After subjecting my motorcycle to another ignominious two-hour trip on a trailer, I sent Ted Porter (of the Beemer Shop) an email. “Thank you, Ted,” I wrote. “You saved my sanity today. Thanks to the GS-911, not only did I confirm what’s wrong with my motorcycle, but I was able to get it to start again by clearing the fault codes.” The Beemer Shop isn’t the only place you can buy a GS-911, but Ted was the first to import it into the USA, and the knowledge he and his staff possess of how the device and its accompanying software works is dizzying. He explained to me the differences between the Enthusiast and the Professional licenses. Ted stressed that even if the Enthusiast license holder has maxed out the allowed 10 VINs, that GS-911 can still be used with a mobile device (Android or iOS) to read the codes on any compatible BMW motorcycle and more importantly, reset the fault codes. Had I been stranded somewhere on the road instead of stuck safely at a gas station and then in my own driveway, this functionality would have been critical to saving my day and getting me back on the road.
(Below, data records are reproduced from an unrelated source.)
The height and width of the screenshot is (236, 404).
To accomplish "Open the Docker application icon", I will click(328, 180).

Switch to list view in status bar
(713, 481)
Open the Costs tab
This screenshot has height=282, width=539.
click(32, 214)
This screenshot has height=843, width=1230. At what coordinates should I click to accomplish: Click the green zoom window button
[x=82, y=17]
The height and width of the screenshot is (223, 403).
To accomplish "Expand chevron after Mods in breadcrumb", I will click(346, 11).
Buying a GS-911 is probably only suitable for the more hardcore, “I do my own maintenance” riders out there, and on top of that, only the ones willing to shell out for its not insignificant cost. A GS-911 is not a substitute for the knowledge and experience brought to motorcycle repair by a qualified, educated BMW motorcycle technician, but it can definitely save an otherwise ruined ride and give consumers a good place to start when discussing their maintenance and repair needs with their chosen qualified professional mechanic.
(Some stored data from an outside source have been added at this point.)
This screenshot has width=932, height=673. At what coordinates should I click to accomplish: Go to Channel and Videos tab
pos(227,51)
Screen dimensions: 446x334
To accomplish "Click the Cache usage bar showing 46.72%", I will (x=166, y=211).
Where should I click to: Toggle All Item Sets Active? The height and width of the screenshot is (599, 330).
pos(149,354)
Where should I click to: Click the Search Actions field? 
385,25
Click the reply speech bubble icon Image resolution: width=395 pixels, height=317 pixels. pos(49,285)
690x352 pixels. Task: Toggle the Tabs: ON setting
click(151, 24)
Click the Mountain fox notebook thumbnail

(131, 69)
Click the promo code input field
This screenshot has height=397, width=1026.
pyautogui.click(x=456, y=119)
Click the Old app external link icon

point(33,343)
While I’ve used one in the shop for several years, I’m now of the opinion that having a GS-911 in my tool kit is as important as having my other go-to bit of electronic wizardry, a digital volt-ohm meter (DVOM). A GS-911 and its accompanying mobile app could get me back on the road, and I’m sure it will allow me to help other riders I encounter in my journeys. I’ll discuss DVOMs in-depth in a future column and also look at how to replace the gear indicator potentiometer. I might even dissect the broken one to see its innards and maybe figure out why it malfunctioned.